In my office, I have a picture of him holding the Little Brown Jug to his lips in triumph, his team having just defeated the University of Michigan for the honor. My father was part of a series of wins from 1960-1967 in the heyday of UMN football. His elated smile is accented with a pair of cracked front teeth, sustained in the victory.

I grew up surrounded by these stories and memorabilia from UMN. I am excited to be a part of this vibrant community!

Jessica Rossi-Mastracci

What do you like most about working in landscape architecture?
“I enjoy the multi-scalar approach and cross-disciplinary thinking that is inherent to landscape architecture.  Landscape architecture demands that you are able to constantly move between scales, from the territorial scale, such as landscape systems and infrastructure, down to detail design, looking at materiality, texture, and your experience of space. You are constantly working with and learning from other designers, engineers, artists, and others to weave in ideas of ecology, hydrology, mobility, energy, and other systems, while designing good public spaces that function urbanistically and experientially. I am interested in the experimental; looking at innovative materials, technologies, and ideas that create new types of public spaces and urban form.”

What are you most excited for in the coming school year?
“As my first year at the U, everything is a new and novel experience. I am most excited about getting lots of quality work out of my students ;-).”

What’s one thing you’d like students and the rest of the college to know about you?
“I’ve gotten into biking this past year and am hoping to turn it into a year-round activity, even in the snow!”

Vahan Misakyan

What do you like most about working in architecture?
“The field of architecture is a free movement space, despite all of its constraints. As an architect, you accumulate and maintain a condition of inner freedom, because of how vast your creative medium is and how distant your movement horizon is. The field then grants you the opportunity to materialize or articulate this inner freedom, as a way of multiplying it in the world where the freedom is scarce, and the horizon is imminent.”

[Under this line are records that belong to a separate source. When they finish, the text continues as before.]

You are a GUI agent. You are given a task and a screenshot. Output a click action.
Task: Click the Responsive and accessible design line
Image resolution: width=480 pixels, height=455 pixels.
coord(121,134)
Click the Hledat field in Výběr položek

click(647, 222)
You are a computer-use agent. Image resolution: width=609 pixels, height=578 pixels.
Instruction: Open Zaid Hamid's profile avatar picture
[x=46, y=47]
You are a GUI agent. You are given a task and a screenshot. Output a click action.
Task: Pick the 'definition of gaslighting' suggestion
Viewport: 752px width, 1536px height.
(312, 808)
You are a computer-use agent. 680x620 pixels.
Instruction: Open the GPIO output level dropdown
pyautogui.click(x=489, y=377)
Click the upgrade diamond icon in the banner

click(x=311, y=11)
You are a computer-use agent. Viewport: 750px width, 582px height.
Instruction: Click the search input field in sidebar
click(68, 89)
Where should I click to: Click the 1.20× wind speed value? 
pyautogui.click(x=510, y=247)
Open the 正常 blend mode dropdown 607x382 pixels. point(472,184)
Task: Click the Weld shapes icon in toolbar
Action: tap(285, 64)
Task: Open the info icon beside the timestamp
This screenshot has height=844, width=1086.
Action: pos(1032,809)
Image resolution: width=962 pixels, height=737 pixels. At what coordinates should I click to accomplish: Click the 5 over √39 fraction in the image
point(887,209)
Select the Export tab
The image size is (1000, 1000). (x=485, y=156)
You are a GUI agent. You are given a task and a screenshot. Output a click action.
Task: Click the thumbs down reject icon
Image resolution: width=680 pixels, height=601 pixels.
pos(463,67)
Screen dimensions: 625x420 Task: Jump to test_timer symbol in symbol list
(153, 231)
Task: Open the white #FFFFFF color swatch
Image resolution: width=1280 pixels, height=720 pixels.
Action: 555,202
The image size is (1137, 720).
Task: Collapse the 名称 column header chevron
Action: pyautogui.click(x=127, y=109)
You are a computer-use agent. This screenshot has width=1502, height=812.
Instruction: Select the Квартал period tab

What are you most excited for this school year?
“I start in the spring semester. So, unfortunately, I won’t be there at the beginning of the school year, but nonetheless, this is a new beginning for me, and the sense of discovery accompanies every beginning. So, I look forward to the ‘thinking-with’ that I can do with the students and the faculty. I look forward to discovering new ways of seeing.”

What is one thing that you would like the college to know about you?
“I’ll use this question to share an idea with you, I suppose. The word “architect” in Armenian, pronounced as “tchaṙtarapēt,” (tchaṙtar + pēt) has a different origin than the Greek “arkhitektōn,” basically, it doesn’t have the “tektōn” element and is about something more general than just building. Other than the conventional way, i.e., curator/director of artists, rhetoricians, and craftsmen, you could translate it as master of articulation or master of imagining. Having this kind of conception next to the prevailing one compels us to be at the vanguard of thinking about the status of the human in the data-centric world, not on the margins. I think, the abstract reality of data and cyber, that is more and more dominant in our world with its control rationales, lacks the form of thought and reflection that is architectural.”